** Records for processing **
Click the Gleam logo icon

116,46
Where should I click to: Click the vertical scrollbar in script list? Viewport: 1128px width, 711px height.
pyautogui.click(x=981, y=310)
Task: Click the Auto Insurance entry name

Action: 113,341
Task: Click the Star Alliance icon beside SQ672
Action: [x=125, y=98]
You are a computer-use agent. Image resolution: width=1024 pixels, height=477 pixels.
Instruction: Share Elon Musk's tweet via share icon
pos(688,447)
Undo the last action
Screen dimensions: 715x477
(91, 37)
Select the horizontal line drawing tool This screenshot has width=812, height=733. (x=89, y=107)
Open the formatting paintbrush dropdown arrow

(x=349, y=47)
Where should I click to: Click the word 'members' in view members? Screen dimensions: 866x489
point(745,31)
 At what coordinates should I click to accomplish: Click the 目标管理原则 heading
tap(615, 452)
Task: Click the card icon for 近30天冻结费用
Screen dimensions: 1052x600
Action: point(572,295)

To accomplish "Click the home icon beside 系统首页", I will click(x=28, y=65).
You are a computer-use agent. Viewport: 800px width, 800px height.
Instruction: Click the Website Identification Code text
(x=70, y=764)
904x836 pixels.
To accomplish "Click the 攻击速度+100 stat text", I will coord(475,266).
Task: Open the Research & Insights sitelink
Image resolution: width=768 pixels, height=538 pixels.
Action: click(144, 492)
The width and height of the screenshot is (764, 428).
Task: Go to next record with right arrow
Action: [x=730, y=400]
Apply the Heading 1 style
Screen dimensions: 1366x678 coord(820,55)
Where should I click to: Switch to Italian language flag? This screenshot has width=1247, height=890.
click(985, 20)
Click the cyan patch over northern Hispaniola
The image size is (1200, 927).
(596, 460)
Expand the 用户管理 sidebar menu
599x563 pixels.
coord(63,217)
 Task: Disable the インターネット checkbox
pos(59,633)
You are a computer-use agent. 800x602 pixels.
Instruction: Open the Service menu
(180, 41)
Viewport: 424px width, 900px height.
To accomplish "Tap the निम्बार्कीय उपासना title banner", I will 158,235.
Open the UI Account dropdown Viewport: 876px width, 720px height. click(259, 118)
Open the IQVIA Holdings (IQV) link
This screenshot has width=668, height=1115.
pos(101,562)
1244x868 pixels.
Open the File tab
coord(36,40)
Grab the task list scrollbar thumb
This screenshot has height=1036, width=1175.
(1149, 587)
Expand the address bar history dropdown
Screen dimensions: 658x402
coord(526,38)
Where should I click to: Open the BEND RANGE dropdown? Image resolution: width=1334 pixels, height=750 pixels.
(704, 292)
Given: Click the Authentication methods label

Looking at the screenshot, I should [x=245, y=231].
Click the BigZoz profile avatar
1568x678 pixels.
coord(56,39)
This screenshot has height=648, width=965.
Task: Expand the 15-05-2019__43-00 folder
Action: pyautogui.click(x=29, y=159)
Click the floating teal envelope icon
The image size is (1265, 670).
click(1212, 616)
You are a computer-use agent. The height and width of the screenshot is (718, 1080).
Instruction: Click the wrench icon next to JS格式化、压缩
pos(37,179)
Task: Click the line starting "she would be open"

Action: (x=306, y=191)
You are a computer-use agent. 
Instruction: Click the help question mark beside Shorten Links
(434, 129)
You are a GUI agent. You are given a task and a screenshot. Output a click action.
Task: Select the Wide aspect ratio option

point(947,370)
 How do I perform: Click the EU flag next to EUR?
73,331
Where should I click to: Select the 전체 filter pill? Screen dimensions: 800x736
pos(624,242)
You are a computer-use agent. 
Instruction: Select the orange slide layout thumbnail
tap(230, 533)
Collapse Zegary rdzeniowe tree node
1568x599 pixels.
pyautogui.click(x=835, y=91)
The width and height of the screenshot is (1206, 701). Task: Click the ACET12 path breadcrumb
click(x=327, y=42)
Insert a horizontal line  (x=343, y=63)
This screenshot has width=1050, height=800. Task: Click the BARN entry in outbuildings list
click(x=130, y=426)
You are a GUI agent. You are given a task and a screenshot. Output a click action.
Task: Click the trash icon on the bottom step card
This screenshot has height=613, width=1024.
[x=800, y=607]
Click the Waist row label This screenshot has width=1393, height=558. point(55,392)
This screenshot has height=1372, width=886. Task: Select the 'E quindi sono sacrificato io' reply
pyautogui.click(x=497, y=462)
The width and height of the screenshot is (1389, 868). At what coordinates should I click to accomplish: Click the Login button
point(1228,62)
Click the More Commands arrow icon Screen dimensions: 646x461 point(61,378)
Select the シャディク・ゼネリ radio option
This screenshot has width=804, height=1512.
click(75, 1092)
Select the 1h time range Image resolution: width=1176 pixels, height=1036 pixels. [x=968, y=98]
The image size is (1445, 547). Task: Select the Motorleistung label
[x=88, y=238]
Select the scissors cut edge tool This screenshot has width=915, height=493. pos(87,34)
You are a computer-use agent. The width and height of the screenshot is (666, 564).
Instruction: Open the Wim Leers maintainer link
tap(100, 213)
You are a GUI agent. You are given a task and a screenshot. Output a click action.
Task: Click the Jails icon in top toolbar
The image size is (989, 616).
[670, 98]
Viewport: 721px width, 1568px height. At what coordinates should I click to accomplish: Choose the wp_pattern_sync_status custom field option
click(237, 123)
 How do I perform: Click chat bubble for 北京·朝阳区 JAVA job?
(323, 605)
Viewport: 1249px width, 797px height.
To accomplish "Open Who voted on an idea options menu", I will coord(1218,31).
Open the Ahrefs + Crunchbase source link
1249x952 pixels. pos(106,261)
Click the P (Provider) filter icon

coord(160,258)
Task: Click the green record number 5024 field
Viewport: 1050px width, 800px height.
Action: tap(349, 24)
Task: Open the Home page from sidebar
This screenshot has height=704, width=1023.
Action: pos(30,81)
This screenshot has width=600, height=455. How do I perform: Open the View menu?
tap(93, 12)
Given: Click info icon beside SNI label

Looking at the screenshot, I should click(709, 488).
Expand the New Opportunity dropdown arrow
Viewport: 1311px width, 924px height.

** Problem details **
Repeat every record, keeping each line exactly as it is.

** Expected answer **
Click the Gleam logo icon

116,46
Where should I click to: Click the vertical scrollbar in script list? Viewport: 1128px width, 711px height.
pyautogui.click(x=981, y=310)
Task: Click the Auto Insurance entry name

Action: 113,341
Task: Click the Star Alliance icon beside SQ672
Action: [x=125, y=98]
You are a computer-use agent. Image resolution: width=1024 pixels, height=477 pixels.
Instruction: Share Elon Musk's tweet via share icon
pos(688,447)
Undo the last action
Screen dimensions: 715x477
(91, 37)
Select the horizontal line drawing tool This screenshot has width=812, height=733. (x=89, y=107)
Open the formatting paintbrush dropdown arrow

(x=349, y=47)
Where should I click to: Click the word 'members' in view members? Screen dimensions: 866x489
point(745,31)
 At what coordinates should I click to accomplish: Click the 目标管理原则 heading
tap(615, 452)
Task: Click the card icon for 近30天冻结费用
Screen dimensions: 1052x600
Action: point(572,295)

To accomplish "Click the home icon beside 系统首页", I will click(x=28, y=65).
You are a computer-use agent. Viewport: 800px width, 800px height.
Instruction: Click the Website Identification Code text
(x=70, y=764)
904x836 pixels.
To accomplish "Click the 攻击速度+100 stat text", I will coord(475,266).
Task: Open the Research & Insights sitelink
Image resolution: width=768 pixels, height=538 pixels.
Action: click(144, 492)
The width and height of the screenshot is (764, 428).
Task: Go to next record with right arrow
Action: [x=730, y=400]
Apply the Heading 1 style
Screen dimensions: 1366x678 coord(820,55)
Where should I click to: Switch to Italian language flag? This screenshot has width=1247, height=890.
click(985, 20)
Click the cyan patch over northern Hispaniola
The image size is (1200, 927).
(596, 460)
Expand the 用户管理 sidebar menu
599x563 pixels.
coord(63,217)
 Task: Disable the インターネット checkbox
pos(59,633)
You are a computer-use agent. 800x602 pixels.
Instruction: Open the Service menu
(180, 41)
Viewport: 424px width, 900px height.
To accomplish "Tap the निम्बार्कीय उपासना title banner", I will 158,235.
Open the UI Account dropdown Viewport: 876px width, 720px height. click(259, 118)
Open the IQVIA Holdings (IQV) link
This screenshot has width=668, height=1115.
pos(101,562)
1244x868 pixels.
Open the File tab
coord(36,40)
Grab the task list scrollbar thumb
This screenshot has height=1036, width=1175.
(1149, 587)
Expand the address bar history dropdown
Screen dimensions: 658x402
coord(526,38)
Where should I click to: Open the BEND RANGE dropdown? Image resolution: width=1334 pixels, height=750 pixels.
(704, 292)
Given: Click the Authentication methods label

Looking at the screenshot, I should [x=245, y=231].
Click the BigZoz profile avatar
1568x678 pixels.
coord(56,39)
This screenshot has height=648, width=965.
Task: Expand the 15-05-2019__43-00 folder
Action: pyautogui.click(x=29, y=159)
Click the floating teal envelope icon
The image size is (1265, 670).
click(1212, 616)
You are a computer-use agent. The height and width of the screenshot is (718, 1080).
Instruction: Click the wrench icon next to JS格式化、压缩
pos(37,179)
Task: Click the line starting "she would be open"

Action: (x=306, y=191)
You are a computer-use agent. 
Instruction: Click the help question mark beside Shorten Links
(434, 129)
You are a GUI agent. You are given a task and a screenshot. Output a click action.
Task: Select the Wide aspect ratio option

point(947,370)
 How do I perform: Click the EU flag next to EUR?
73,331
Where should I click to: Select the 전체 filter pill? Screen dimensions: 800x736
pos(624,242)
You are a computer-use agent. 
Instruction: Select the orange slide layout thumbnail
tap(230, 533)
Collapse Zegary rdzeniowe tree node
1568x599 pixels.
pyautogui.click(x=835, y=91)
The width and height of the screenshot is (1206, 701). Task: Click the ACET12 path breadcrumb
click(x=327, y=42)
Insert a horizontal line  (x=343, y=63)
This screenshot has width=1050, height=800. Task: Click the BARN entry in outbuildings list
click(x=130, y=426)
You are a GUI agent. You are given a task and a screenshot. Output a click action.
Task: Click the trash icon on the bottom step card
This screenshot has height=613, width=1024.
[x=800, y=607]
Click the Waist row label This screenshot has width=1393, height=558. point(55,392)
This screenshot has height=1372, width=886. Task: Select the 'E quindi sono sacrificato io' reply
pyautogui.click(x=497, y=462)
The width and height of the screenshot is (1389, 868). At what coordinates should I click to accomplish: Click the Login button
point(1228,62)
Click the More Commands arrow icon Screen dimensions: 646x461 point(61,378)
Select the シャディク・ゼネリ radio option
This screenshot has width=804, height=1512.
click(75, 1092)
Select the 1h time range Image resolution: width=1176 pixels, height=1036 pixels. [x=968, y=98]
The image size is (1445, 547). Task: Select the Motorleistung label
[x=88, y=238]
Select the scissors cut edge tool This screenshot has width=915, height=493. pos(87,34)
You are a computer-use agent. The width and height of the screenshot is (666, 564).
Instruction: Open the Wim Leers maintainer link
tap(100, 213)
You are a GUI agent. You are given a task and a screenshot. Output a click action.
Task: Click the Jails icon in top toolbar
The image size is (989, 616).
[670, 98]
Viewport: 721px width, 1568px height. At what coordinates should I click to accomplish: Choose the wp_pattern_sync_status custom field option
click(237, 123)
 How do I perform: Click chat bubble for 北京·朝阳区 JAVA job?
(323, 605)
Viewport: 1249px width, 797px height.
To accomplish "Open Who voted on an idea options menu", I will coord(1218,31).
Open the Ahrefs + Crunchbase source link
1249x952 pixels. pos(106,261)
Click the P (Provider) filter icon

coord(160,258)
Task: Click the green record number 5024 field
Viewport: 1050px width, 800px height.
Action: tap(349, 24)
Task: Open the Home page from sidebar
This screenshot has height=704, width=1023.
Action: pos(30,81)
This screenshot has width=600, height=455. How do I perform: Open the View menu?
tap(93, 12)
Given: Click info icon beside SNI label

Looking at the screenshot, I should click(709, 488).
Expand the New Opportunity dropdown arrow
Viewport: 1311px width, 924px height.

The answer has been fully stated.